Having been elected as an MP in 1997, she served as a private secretary to Peter Hain in both the Department of Trade and Industry and the Foreign Office.

In 2002, she moved to work under John Reid when he was Leader of the House of Commons, before joining the Home Office in June 2003.

Last month she was forced to defend her department when it was revealed that the number of foreign workers in the UK was 300,000 more than previous government estimates, saying: "I do accept it is a big mistake."


Alan Duncan MP

Career: Alan Duncan is Conservative Shadow Secretary of State for Business, Enterprise and Regulatory Reform.

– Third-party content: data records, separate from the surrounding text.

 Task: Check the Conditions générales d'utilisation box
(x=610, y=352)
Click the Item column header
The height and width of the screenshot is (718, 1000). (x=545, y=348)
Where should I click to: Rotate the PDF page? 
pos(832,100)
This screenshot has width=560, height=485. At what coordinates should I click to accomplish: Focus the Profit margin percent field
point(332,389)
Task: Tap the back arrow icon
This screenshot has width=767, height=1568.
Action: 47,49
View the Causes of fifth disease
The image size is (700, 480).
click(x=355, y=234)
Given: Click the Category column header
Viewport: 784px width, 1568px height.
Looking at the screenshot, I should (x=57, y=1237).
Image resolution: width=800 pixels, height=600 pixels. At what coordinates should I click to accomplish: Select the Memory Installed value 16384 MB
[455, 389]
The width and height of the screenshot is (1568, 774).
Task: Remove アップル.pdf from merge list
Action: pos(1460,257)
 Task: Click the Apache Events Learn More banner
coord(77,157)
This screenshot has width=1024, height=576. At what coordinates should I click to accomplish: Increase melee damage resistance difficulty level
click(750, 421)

He has been an MP since 1992, and has held a number of positions in government and opposition, including shadow health secretary and vice chairman of the party.

He has been an outspoken critic of Gordon Brown, saying this week: "Instead of the new-style, open government promised earlier this year, it seems that Brown's bully-boy tactics are still going strong. How can we get trust back into politics when Gordon Brown treats people in this way?"

In his student days, he was president of the Oxford Union, which made headlines this week when it invited BNP leader Nick Griffin and the controversial historian David Irving to speak at a debate.

Alan Duncan defended the Union's decision, saying: "Education is about teaching people how to think, not teaching them what to think, and I don't think the mob should have the right to insist that students should have to adopt hand-me-down opinions."


Sarah Teather MP

Career: Sarah Teather is the Liberal Democrat spokesperson for Innovation, Universities and Skills, having previously been their education spokesperson.

She was first elected to parliament aged 29, at the 2003 Brent East by-election, becoming the youngest member of the House of Commons.

Before entering politics, she trained as a scientist and worked for Macmillan Cancer Care Relief, where she advised on health and social policy.

Following the resignation of Charles Kennedy, Sarah supported Menzies Campbell in his successful leadership election campaign and was promoted to the front bench earlier this year.


Nigel Farage MEP

Career: Nigel Farage is the leader of the UK Independence Party.

Having joined the Conservative Party as a schoolboy, he left in 1992 in protest over John Major's signing of the Maastricht Treaty and went on to found UKIP in 1993.

In 1999, and again in 2004, he was elected to the European Parliament and currently leads UKIP's 10 MEPs, as well as being co-leader of the multi-national Eurosceptic group Independence and Democracy.

In August it was announced that UKIP would have to forfeit 18,000 in "impermissible donations" from a donor who was not on the election register. At the time, Nigel Farage said: "We may have broken the letter of the act but we did not break the spirit of the act."


Paul Myners

Career: Paul Myners is one of the country's leading businessmen and a close supporter of - and donor to - Gordon Brown.

He is chairman of the Guardian Media Group, the Low Pay Commission (which sets the minimum wage and advises the government on its implementation), and chair of the trustees at the Tate.

He is also a member of the Court of Directors of the Bank of England. He has previously been Chairman of Marks & Spencer, and an Executive Director at NatWest.

He is a Trustee of the Brownite think tank The Smith Institute and has been dubbed "Gordon Brown's favourite businessman".

He is also part of the management team put together by US private equity house JC Flowers which is bidding to take control of Northern Rock.